== AUFGABEN ==
**A)** Gib aus dem Forumstext über Rahmengrößen den Abschnitt von "Den Fehler mache" bis "Chaotenkind (22. Februar 2012)" wortgetreu wieder.
**B)** Schreib den Forumstext über Rahmengrößen und Vorbaulängen im Anschluss an seinen letzten Satz weiter.

== LESETEXT ==
==========
Bin 1,62 und habe die Schrittlänge 75.

Mein Hardtail hat die effektive OR Länge von 545 und am Rohr entlang gemessen 535. Zur Zeit fahre ich einen 75 mm Vorbau, aber wenn ich mal dazu komme probiere ich einen 90 mm Vorbau aus.

Mein neues Fully wird eine effektive OR-Länge von 559 mm haben und mit einem 60 mm Vorbau bin ich es schon Probegefahren, das hat gut gepasst.

Habe jetzt auch nicht so lange Arme und sitze deswegen lieber etwas kurz.

Ach ja, wenn du vom Rennrad kommst, da fahre ich zwei Stück mit einem 480 OR und einem 90 mm Vorbau und eines mit 500 und 70 mm Vorbau, jeweils mit Lenker mit kurzen Reach. Allerdings habe ich 26" und wie gesagt eher kurz. Deswegen sind die zwei mit 480 auch Maßrahmen.


----------



## MTB-News.de




----------



## Ticopuck (22. Februar 2012)

Hallo Sickgirl,
merci für deine Antwort 
Ja, beim RR das ich bei einem Händler aufbauen lies, hörte ich auch auf ihn und bestellte einen 28" mit 52 cm OL. Habe einen 70 mm Vorbau dran. Ehrlich gesagt wohl fühle ich mich drauf nicht. Ein 26" konnte ich dort auch Probefahren und dies schwätzte Händler mir aus.. wegen Gruppefahren sei so schlecht etc .. Man könne dies mit kurzem Vorbau ausgleichen... 
Den Fehler mache ich ganz gewiss nicht nochmal.

Ich bin mir wirklich unsicher wegen MTB .. konnte damals ein Giant mit 53,5 OL fahren, das kam mir viel zu kurz vor .. Sicherlich hätte man mit längerem Vorbau ausgleichen können. Allerdings war ja noch dasselbe Giant in OL 55,5 cm da, worauf ich mich sichtlich wohl fühlte und schließlich auch kaufte

Ich weiß wirklich nicht ob mir das MTB in 57,2 OL + kurzem Vorbau passen könnte...
Oder eben das MTB Cube mit 53,6 + längerem Vorbau...


----------



## Chaotenkind (22. Februar 2012)

Bin 161 cm mit einer Schrittlänge von 74 cm.
Mein Racefully und mein Hardtail haben eine Oberrohrlänge (waagrecht) von 54,5 cm, Die Vorbaulänge ist 100 mm. Sattelrohrlänge jew. 40 cm.
Ist für meinen Geschmack schon grenzwertig, die Sitzposition ist ziemlich gestreckt. Fahre allerdings ohne Sattelüberhöhung.

Ich hatte das gleiche Hardtail mal eine Nummer größer, d.h. 43 cm Sattelrohr und entsprechend längerem Oberrohr gefahren. Also, selbst mit kürzerem Vorbau hätte ich es nicht haben wollen, da das kleinere einfach viel agiler ist.
==========
== EXTRAHIERTE EINTRÄGE ==
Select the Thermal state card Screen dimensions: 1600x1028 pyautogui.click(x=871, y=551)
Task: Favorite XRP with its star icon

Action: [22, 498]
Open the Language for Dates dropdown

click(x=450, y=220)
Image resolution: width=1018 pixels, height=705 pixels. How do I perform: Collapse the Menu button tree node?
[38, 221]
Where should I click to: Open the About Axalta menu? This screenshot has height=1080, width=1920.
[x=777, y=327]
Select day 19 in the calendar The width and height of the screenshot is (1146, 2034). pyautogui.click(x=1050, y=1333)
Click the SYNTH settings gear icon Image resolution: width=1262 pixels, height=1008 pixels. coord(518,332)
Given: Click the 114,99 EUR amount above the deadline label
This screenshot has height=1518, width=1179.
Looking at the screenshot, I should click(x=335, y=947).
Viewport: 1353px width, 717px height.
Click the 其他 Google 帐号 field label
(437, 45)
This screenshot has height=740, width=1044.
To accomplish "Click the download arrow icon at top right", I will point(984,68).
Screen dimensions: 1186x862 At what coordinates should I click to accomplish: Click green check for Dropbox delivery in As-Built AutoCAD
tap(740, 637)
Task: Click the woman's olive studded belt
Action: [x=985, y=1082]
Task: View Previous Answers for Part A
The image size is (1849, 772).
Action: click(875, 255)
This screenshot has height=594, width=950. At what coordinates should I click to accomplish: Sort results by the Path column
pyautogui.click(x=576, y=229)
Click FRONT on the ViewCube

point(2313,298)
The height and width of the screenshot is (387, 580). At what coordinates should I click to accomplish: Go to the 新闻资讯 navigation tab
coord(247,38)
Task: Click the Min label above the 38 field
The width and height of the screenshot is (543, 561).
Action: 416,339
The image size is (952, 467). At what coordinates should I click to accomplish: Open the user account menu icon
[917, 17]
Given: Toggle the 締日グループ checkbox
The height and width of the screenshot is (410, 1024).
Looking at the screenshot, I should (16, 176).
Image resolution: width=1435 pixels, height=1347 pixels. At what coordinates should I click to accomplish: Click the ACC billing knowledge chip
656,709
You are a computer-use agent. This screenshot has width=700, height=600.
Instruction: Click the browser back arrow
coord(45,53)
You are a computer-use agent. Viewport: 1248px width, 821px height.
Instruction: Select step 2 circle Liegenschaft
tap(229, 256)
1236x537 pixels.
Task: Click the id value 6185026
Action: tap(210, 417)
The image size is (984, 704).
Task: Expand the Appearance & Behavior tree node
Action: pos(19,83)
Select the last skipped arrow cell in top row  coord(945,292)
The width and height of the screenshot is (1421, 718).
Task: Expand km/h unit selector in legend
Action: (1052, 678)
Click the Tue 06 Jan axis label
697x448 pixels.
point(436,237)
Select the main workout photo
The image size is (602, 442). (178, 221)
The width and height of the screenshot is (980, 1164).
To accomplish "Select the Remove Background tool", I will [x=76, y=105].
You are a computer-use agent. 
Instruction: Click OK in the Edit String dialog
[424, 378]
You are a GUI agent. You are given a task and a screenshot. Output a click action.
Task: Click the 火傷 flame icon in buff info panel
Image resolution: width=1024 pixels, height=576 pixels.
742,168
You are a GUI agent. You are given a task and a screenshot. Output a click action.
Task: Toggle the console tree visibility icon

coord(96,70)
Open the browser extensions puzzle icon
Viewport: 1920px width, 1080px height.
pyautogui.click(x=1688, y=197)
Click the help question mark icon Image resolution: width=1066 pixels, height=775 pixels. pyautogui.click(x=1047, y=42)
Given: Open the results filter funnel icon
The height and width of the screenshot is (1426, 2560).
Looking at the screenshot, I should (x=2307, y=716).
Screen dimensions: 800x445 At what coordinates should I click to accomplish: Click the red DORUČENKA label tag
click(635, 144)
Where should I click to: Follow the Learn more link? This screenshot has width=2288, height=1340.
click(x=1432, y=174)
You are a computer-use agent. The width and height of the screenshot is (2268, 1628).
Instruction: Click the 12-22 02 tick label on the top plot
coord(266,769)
==========
== SCHRIFTLICHE ANTWORTEN ==
**A)**
Den Fehler mache ich ganz gewiss nicht nochmal.

Ich bin mir wirklich unsicher wegen MTB .. konnte damals ein Giant mit 53,5 OL fahren, das kam mir viel zu kurz vor .. Sicherlich hätte man mit längerem Vorbau ausgleichen können. Allerdings war ja noch dasselbe Giant in OL 55,5 cm da, worauf ich mich sichtlich wohl fühlte und schließlich auch kaufte

Ich weiß wirklich nicht ob mir das MTB in 57,2 OL + kurzem Vorbau passen könnte...
Oder eben das MTB Cube mit 53,6 + längerem Vorbau...


----------



## Chaotenkind (22. Februar 2012)

**B)**
Das ist aus 2009, wenn man auf ner Abfahrt mal mit dem Hintern hinter den Sattel muss, werden die Arme ganz schön lang. Geht halt zu Lasten der Wendigkeit.


----------



## Mausoline (22. Februar 2012)

Frag doch mal im Rheinland-Pfalz Forum nach, die kennen bestimmt nen guten Händler in deiner Nähe.

Ich bin kurz, 155, fahr aber lieber ein längeres OR.


----------



## FlorianDue (22. Februar 2012)

da würde ich mich gerne einmischen:
Mein Freundin ist auch nur 157cm groß.
Geplant ist ein Dartmoor Hornet in 14 Zoll für Sie.
Das ist zwat vom Sattelrohr mit 350mm schön kurz, aber das Oberrohr mit 570mm sehr lang.
Meint Ihr, das kann man mit einem 40mm Vorbau kompensieren?


----------



## crazyeddie (23. Februar 2012)

interessant wäre jetzt noch, wie lang der vorbau beim giant war, auf dem du dich wohlgefühlt hast.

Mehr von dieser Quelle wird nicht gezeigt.